My Life As an Art Project

Life is artful; it has to be. At once both particular and universal, manifesting as individual lives while simultaneously functioning in a species-wide manner, life navigates through living and non-living environments; through its collective experience, life finds ways to endure.

Artfulness is available to all of us, a combination of inherited biological mechanisms and awareness of survival skills developed through direct experience. Survival is the outcome of being artful enough.

There are degrees of artfulness, from barely enough to exceptional, i.e.: our ability to play with the world. As for exceptional, we use words like ingenious, clever, crafty, adroit, and masterful to describe it. But embedded in artfulness is “art.”

I loved art as a child and indulged myself in it fully. The world was my canvas, and I liberally covered it by playing with my ideas. For example, at about ten years old, I tied colored thread and yarn from cabinet knobs to bed legs, from shelf supports to lamp bases, from door latches to switch plates, and to and from any and every possible fixed location in my bedroom; ultimately, the room was filled with a taut, colorful, spiderweb-like 3-D sculpture, which would resist – but ultimately yield – to my moving body.

Later on, having removed small motors from various appliances like clocks and fans and having affixed painted cardboard discs to each motor and wired them to an electrical source controlled by switches at the head of my bed, I could set any of them or all of them spinning. So too, I controlled various light bulbs placed around my room.

Gratefully, my parents indulged my crazy creativity, although had they known to what extent I was turning my room into an art project instead of doing my homework I’d have been in trouble.

In my twenties, I did graphic design, and later on learned to artfully run a B&B and develop websites. I indulged in the art of civic leadership. Not all my art projects turned out well, but I learned from all of them.

Now, at the ripe old age of 77, I’m still playing and indulging my artfulness in print and in the garden.
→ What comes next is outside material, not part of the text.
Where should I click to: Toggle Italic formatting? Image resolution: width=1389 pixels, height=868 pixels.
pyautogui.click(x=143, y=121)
Writing a weekly column, and I’ve now written close to one thousand of them, comes down to artfully playing with words. And gardening, which in my case includes forty-plus years of collecting and displaying roughly 400 exotic plants, is another art project. Caring for living things requires a particular type of attention to artfulness – call it heartfulness – or they die. Accordingly, I sometimes call them “my 400 mouths to feed.”
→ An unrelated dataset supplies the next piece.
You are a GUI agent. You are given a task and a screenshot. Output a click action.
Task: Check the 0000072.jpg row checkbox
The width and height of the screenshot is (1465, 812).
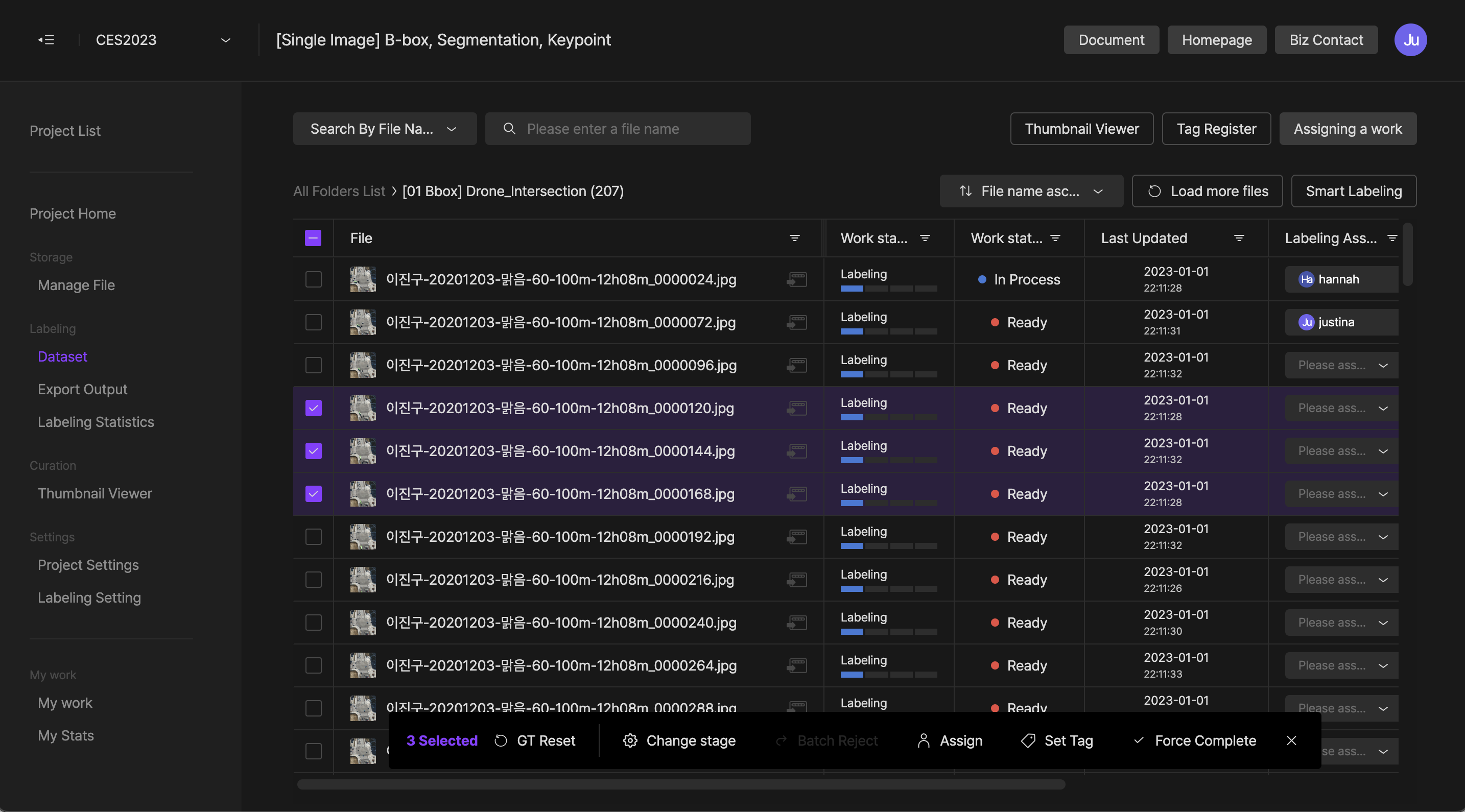[313, 322]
We can be artful in all sorts of ways, as parents, grandparents, and friends. One measure of artfulness is to what degree our activities find harmony with others and the world at large. For me, artfulness is an attitude, a way of living that applies to all the things I do, be it cooking, doing dishes, folding laundry, and using a Water-Pik. On the one hand, artfulness and mindfulness are often the same, yet on the other hand, for some things, practice makes perfect, and I can rely on my body’s natural artfulness.
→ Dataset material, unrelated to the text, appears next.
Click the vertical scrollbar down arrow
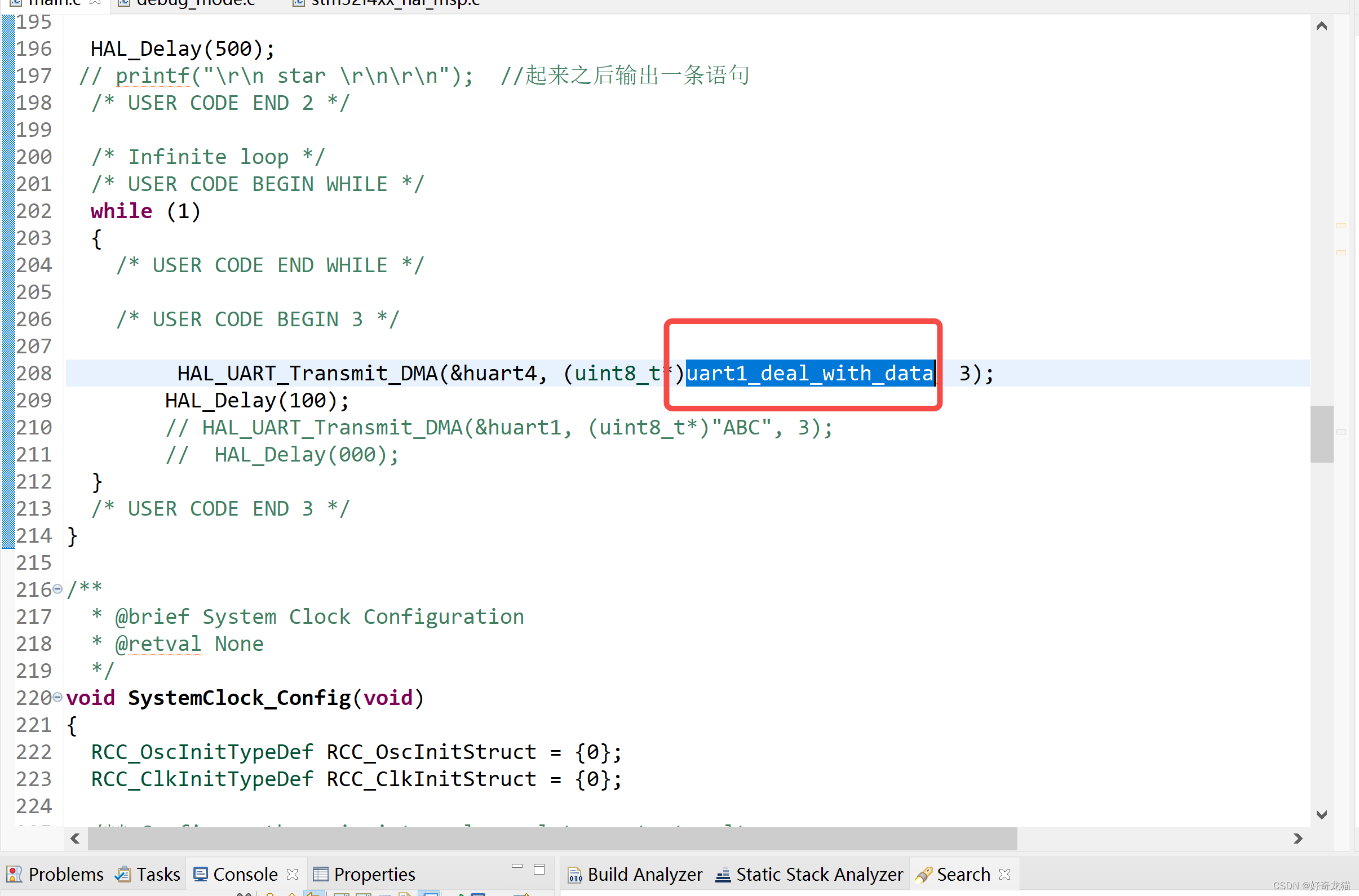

I’m not sure if there is an artful way to die, but like all of us, I will find out. In the words of Groucho Marx, my plan is to live forever, or to die trying. Meanwhile, living artfully keeps me busy.

One thought on “My Life As an Art Project

  1. This reminds me of a book I am reading: Homo Ludens (0r Man the Playful I guess). Play is like art if they are not the same. To say that play 0r art pervade all human activity is to deny the rule of necessity (which is not, therefore, the mother of invention – maybe necessity is just the crazy uncle of invention.) I think you are right.